[GIVEN EXERCISE] Switch "dropdown" to "menu" in the lines of data from the one containing "1440x808 pixels. At" through the end of the data, both ends included, and change nothing else. Leave the pictures out of your answer.

[GIVEN RECORDS]
▼
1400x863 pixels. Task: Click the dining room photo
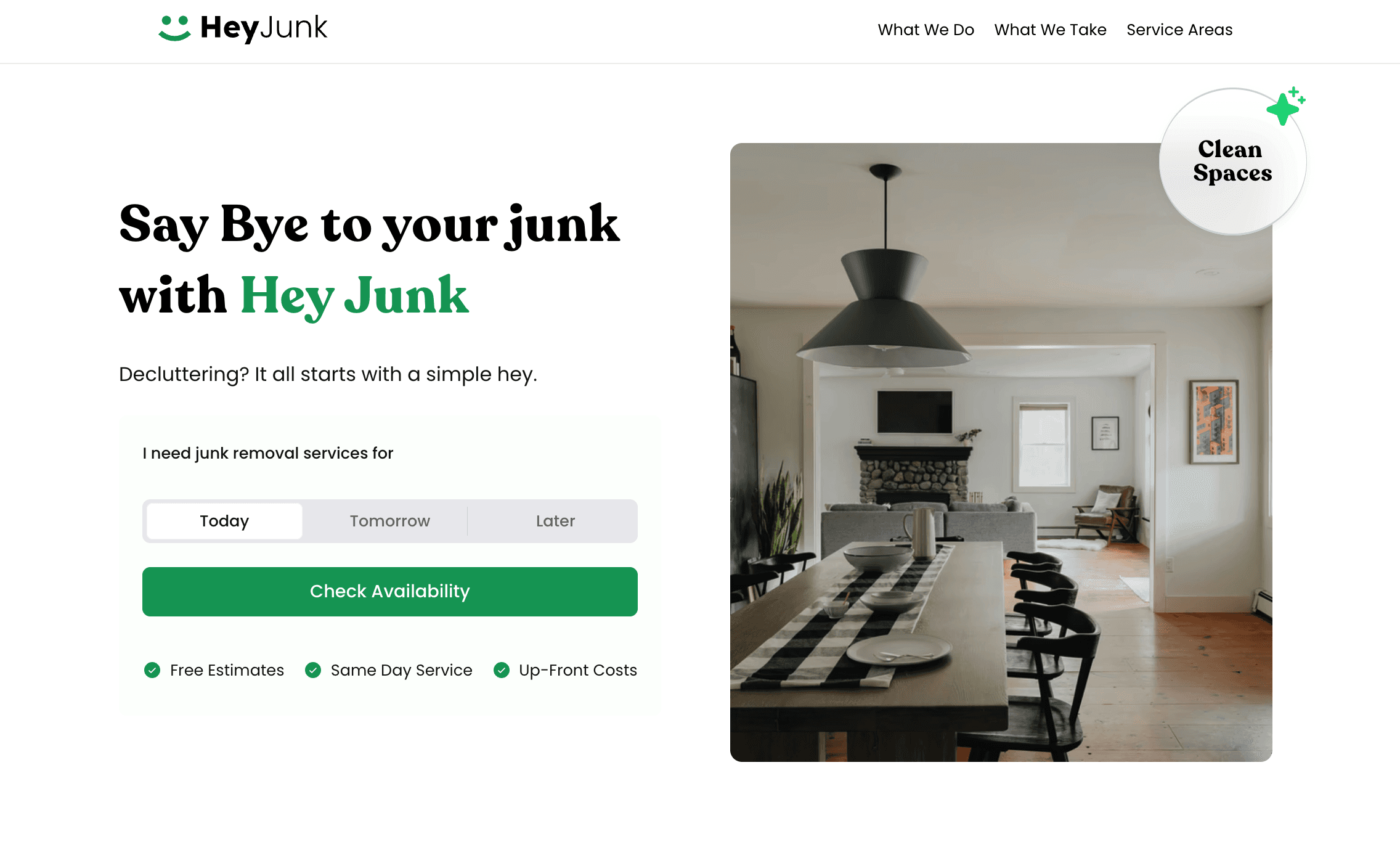[x=1001, y=452]
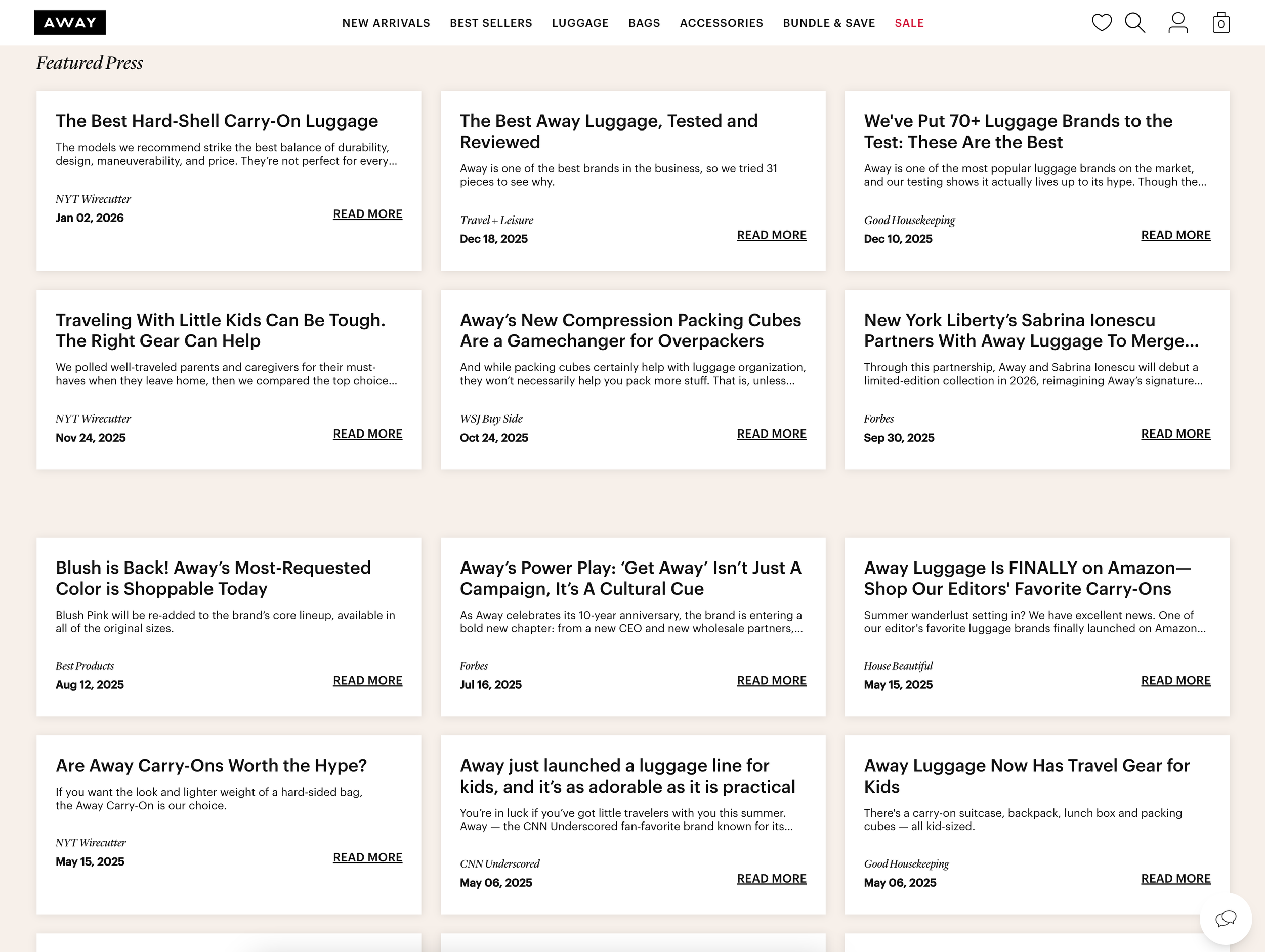Read more on Compression Packing Cubes article

click(x=771, y=434)
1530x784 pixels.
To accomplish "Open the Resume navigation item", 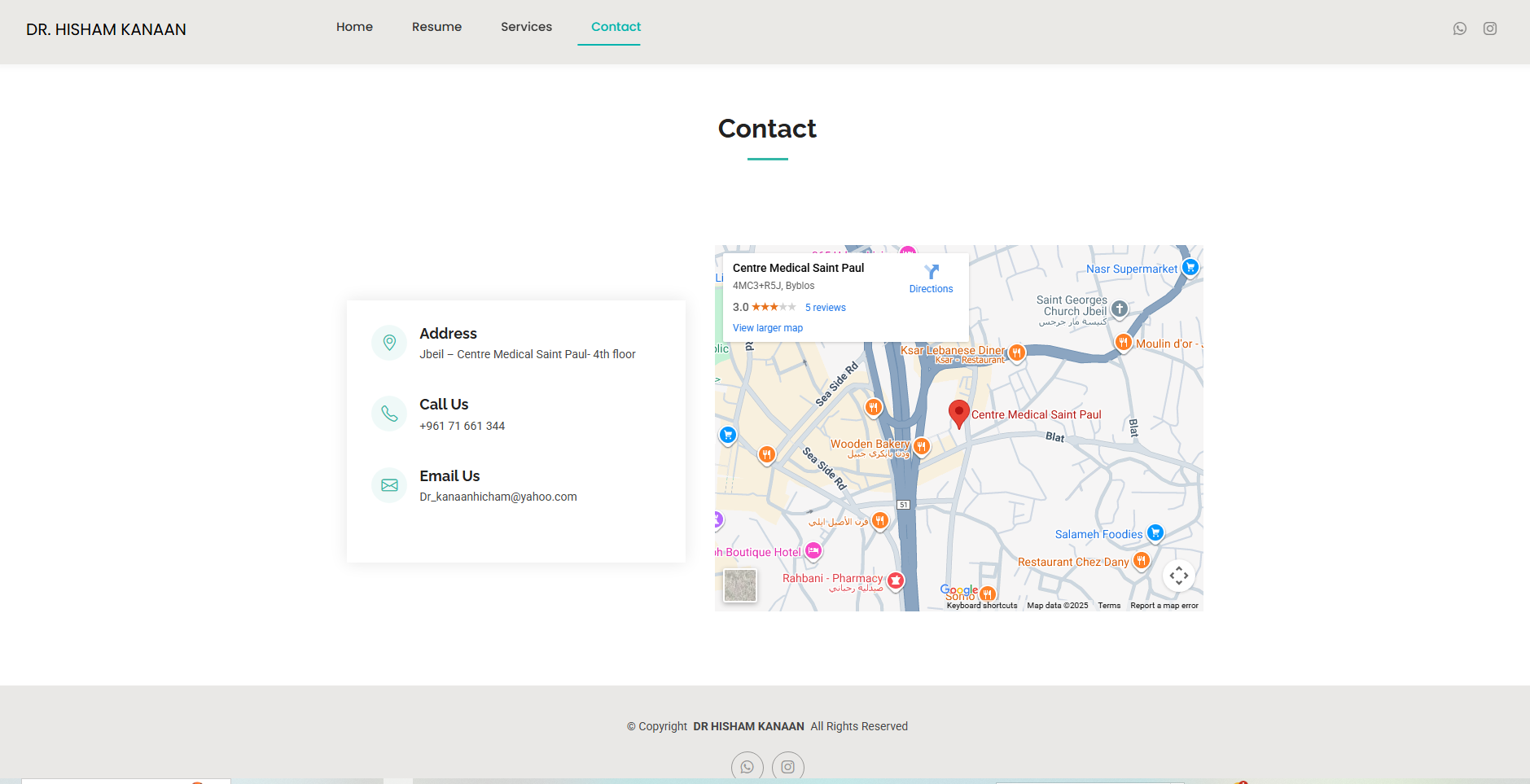I will tap(436, 27).
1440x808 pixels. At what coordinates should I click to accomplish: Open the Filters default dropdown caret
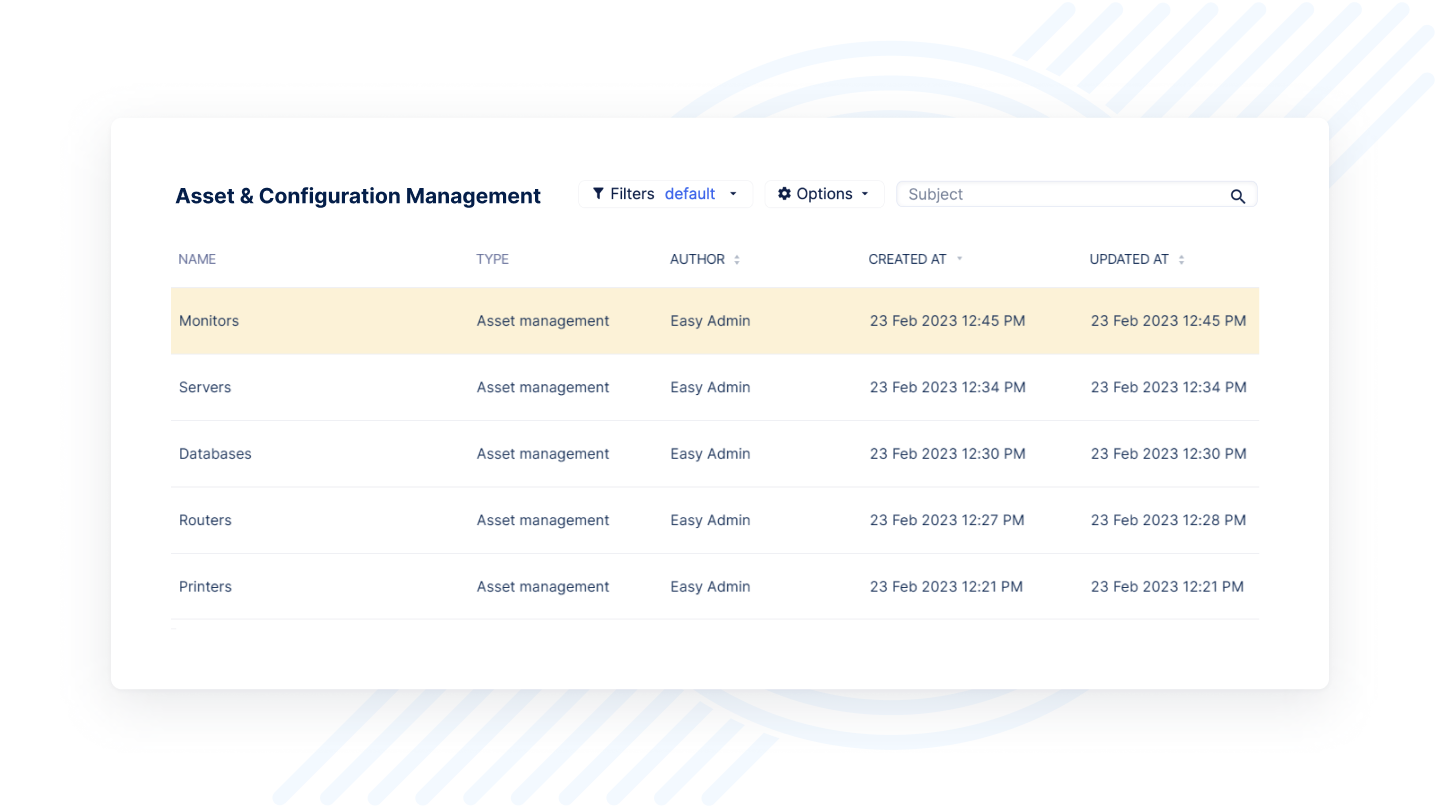pos(733,194)
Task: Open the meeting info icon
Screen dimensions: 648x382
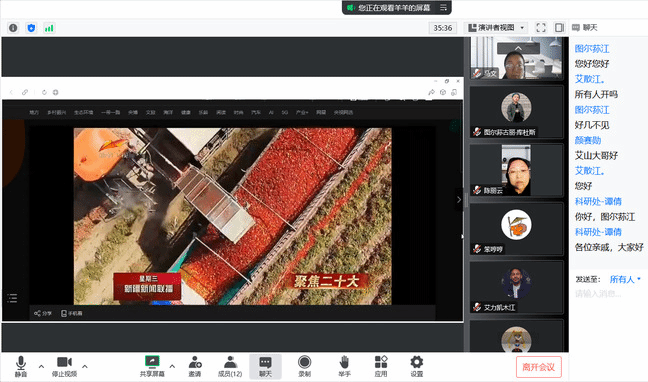Action: (13, 28)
▲
[WRITTEN SOLUTION]
1440x808 pixels. At what coordinates should I click to accomplish: Open the Filters default menu caret
pos(733,194)
Task: Open the meeting info icon
Screen dimensions: 648x382
Action: (13, 28)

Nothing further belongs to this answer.